Several days after her body was found, an autopsy was ordered to determine the exact cause of death. Local newspapers continued to speculate on what might have happened, with one possible explanation suggesting that Alden was the victim of a hit-and-run. On September 26, it was announced that the autopsy results did not reveal a definitive cause of death.

At the time, authorities sought to link the Alden case to former Bible salesman Lee Jennings, who had recently been detained for sexually abusing and murdering 27-year-old Barbara Flanagan and her 18-month-old daughter Renee, but he was never charged with the murder.

Alden's case was one of the most prominently discussed ones in regards to the dangers of hitchhiking, with local newspapers mentioning it and warning people not to accept lifts from strangers.

At the time, Andrews was participating in a work release program and drove a bus along a route that Alden traveled on. On the date of her disappearance, Andrews arrived late and was questioned, but nothing indicated that he was responsible at the time. An acquaintance of Alden's later claimed that Andrews had threatened to strangle her with her own belt if he caught her smoking marijuana again.

====Robin Feuerriegel====
On November 18, 1972, two boys walking around an unincorporated area behind the Naval Air Station Glenview found the heavily decomposed body of a young woman. Due to the presence of a class ring with the initials "R" and "F", as well as other personal belongings, it was suspected that it belonged to 17-year-old office worker Robin Feuerriegel, who had recently moved from Newark, Ohio to Evanston. She had been reported missing on August 26, and was last seen leaving the home of her boyfriend in Skokie.

The body was definitively identified as Feuerriegel's five days later through her dental charts. While a definitive cause of death was not established at the time, the coroner ruled out that she had been shot to death.

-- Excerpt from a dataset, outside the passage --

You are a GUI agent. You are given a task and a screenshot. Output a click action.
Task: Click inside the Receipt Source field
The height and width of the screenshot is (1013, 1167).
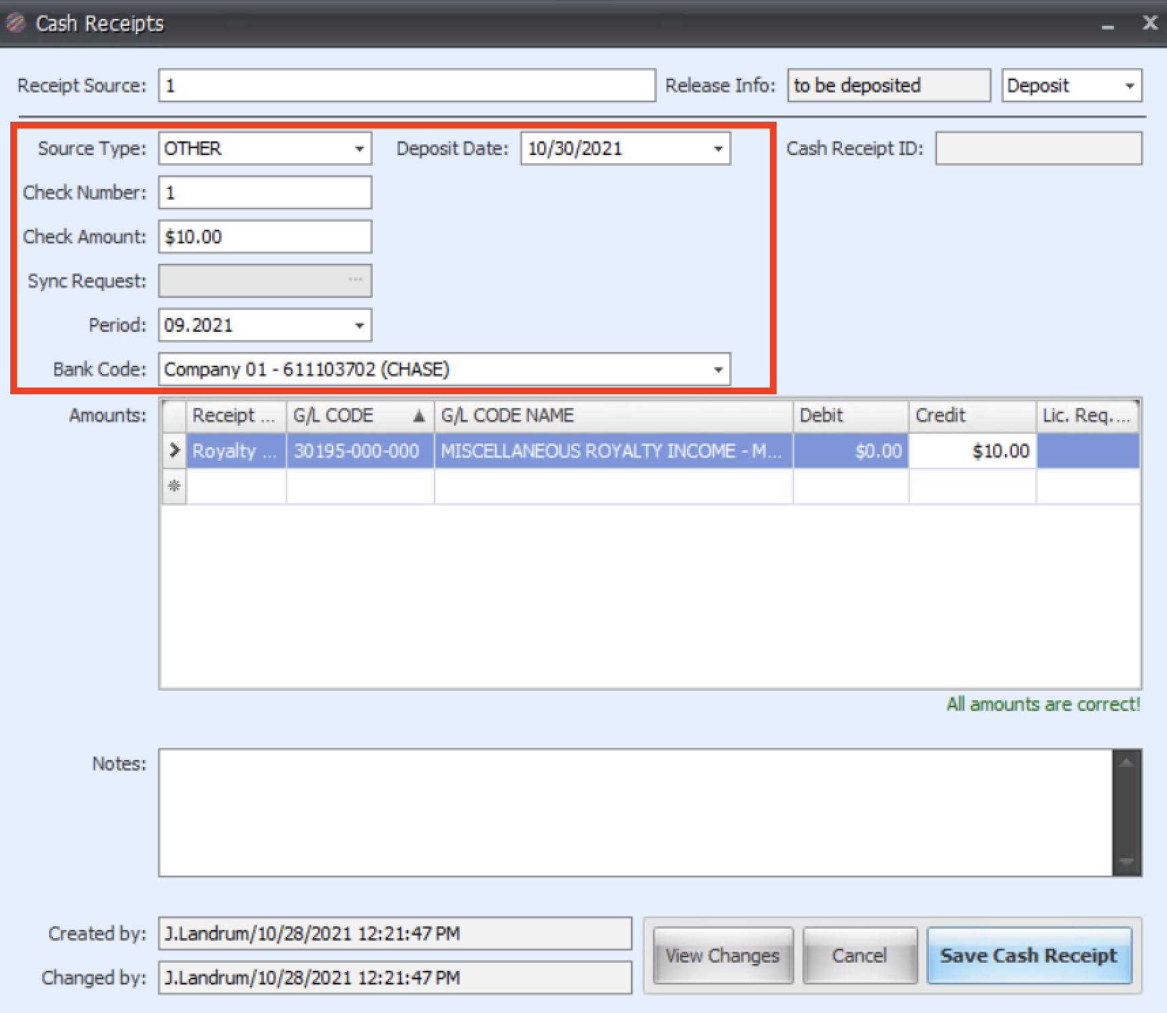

====Laura Anne Williams====
On May 2, 1977, less than five years after Feuerriegel's death, a repairman working on a telephone pole near the Naval Air Station Glenview spotted what appeared to be the body of a young woman near a secluded section near Old Willow Road. He reported the finding to the police, who soon identified the victim as 16-year-old Laura Anne Williams, a Chicago resident who was last seen alive leaving her grandparents' home to visit some friends.

Williams had been stabbed to death, with injuries on one of her legs indicating that she had attempted to defend herself from her assailant. Due to the popularity of the dumping site as a lovers' lane, it was suggested that she was likely killed elsewhere and then simply dropped off here. Approximately a month after her murder, authorities announced that they were searching for two suspects in her murder, as she was last seen entering their car. The men were both white; one was described as aged between 20 and 25; with light brown curly hair, a receding hairline and bushy sideburns. The other man appeared younger, between 18 and 20, with dark brown hair and a thin mustache.

====Arvella Thomas====
On April 12, 1978, the body of 14-year-old Arvella Louise Thomas was found in a Skokie alley, having suffered three stab wounds, one in the back and two in the chest. She also had a pantyhose wrapped around her neck.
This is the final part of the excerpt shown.